Dignity. Worthiness. Accountability.
It’s inevitable that survival mentality stirs in our mammalian brains, self-protective and competitive. When these certain factors swirl within and around us, we default to other modes.
We punish those we’ve deemed a threat and act to tip the scales in our favor. We slip our actions inside of identities to justify them. We point to hand-selected references and authorities, claiming them as the authority, and we almost always presume to know more about what is right than those we are stealing from.
Among us, some will commit egregious, bold, intentional harm. And some are docile, even naive.
Most of us shuffle through, pursuing our best, stacked somewhere between extremes. It’s never as simple as we’d like to make it. Always reaching. Always contracting.
It’s dark right now in the Northern Hemisphere. The solstice is the landing before the rebound.
This is the time of year my father was drifting away from us one handful of laughter, tears and cells at a time, and I remember. Each calendar day, both sweetness and sorrow pour into a quiet smile that’s holding a non-negotiable weight.

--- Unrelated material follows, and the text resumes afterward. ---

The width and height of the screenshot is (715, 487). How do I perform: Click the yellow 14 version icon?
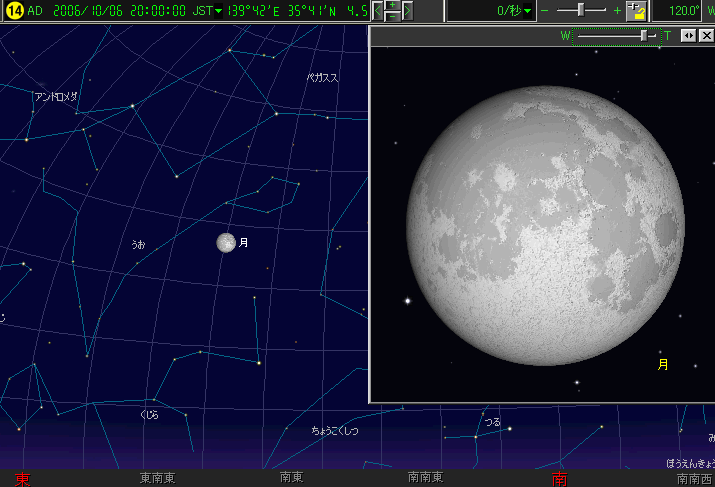pos(13,11)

An odd restlessness moves me in ways I don’t always understand. And the incongruence is so odd…in my warm house packed with many different kinds of love, I feel content even as tension pulls just below the surface.

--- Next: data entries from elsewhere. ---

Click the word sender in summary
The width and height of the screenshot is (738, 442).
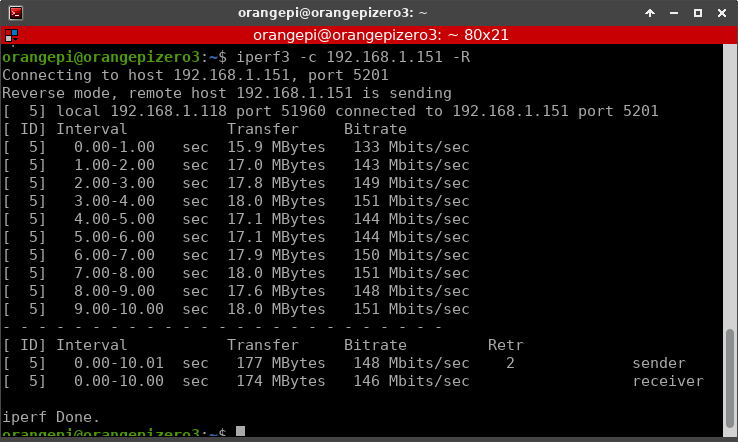coord(659,363)
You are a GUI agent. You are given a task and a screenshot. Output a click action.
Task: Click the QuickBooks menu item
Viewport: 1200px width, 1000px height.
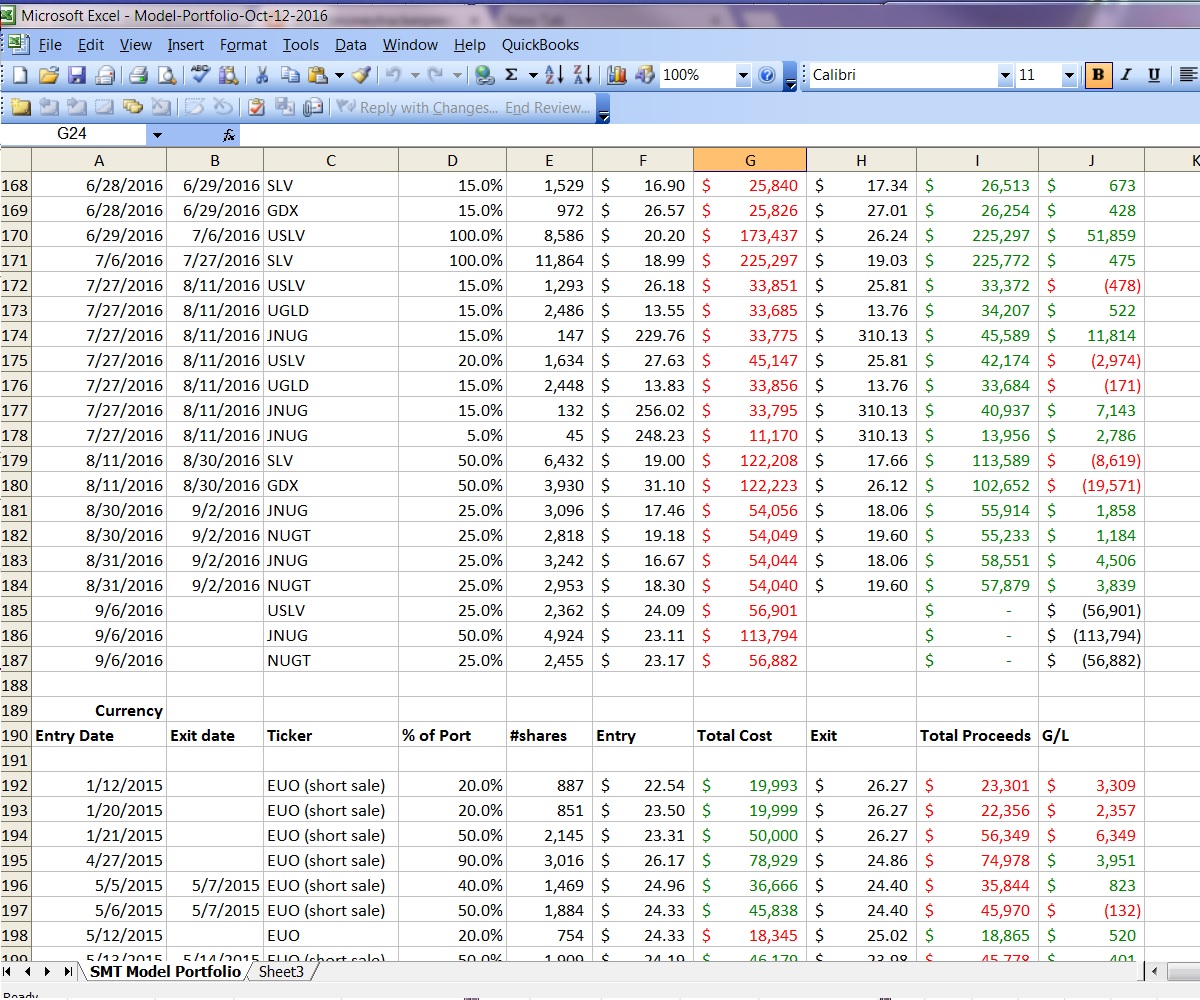[540, 45]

We make sweet, but trite mantras in an effort to be mindful; to model the ways we hope to be. And then because we’ve made the graphics and shared them, we forget. Always onto the next one. We forget to stay.
Content or confused. Weary or light of heart. Shuffled. Maybe we’re riding something we can’t place into words, so we stay preoccupied with our failings, yearnings and the metronomic unfolding of our ordinary, mediocre, problem-riddled, and very best lives. We forget to love unabashedly. We forget to receive love when it comes knocking in its many forms.
As the darkness slowly returns to light, we are so thirsty for it. I can’t imagine life without these feelings of quiet solitude and bravely stretching toward anything soft, warm and comforting. Each year we are older and there is no joy in restriction.
What a time to learn. To be alive. How we brush against one another when we have no choice but to be honest…
What are you learning about yourself?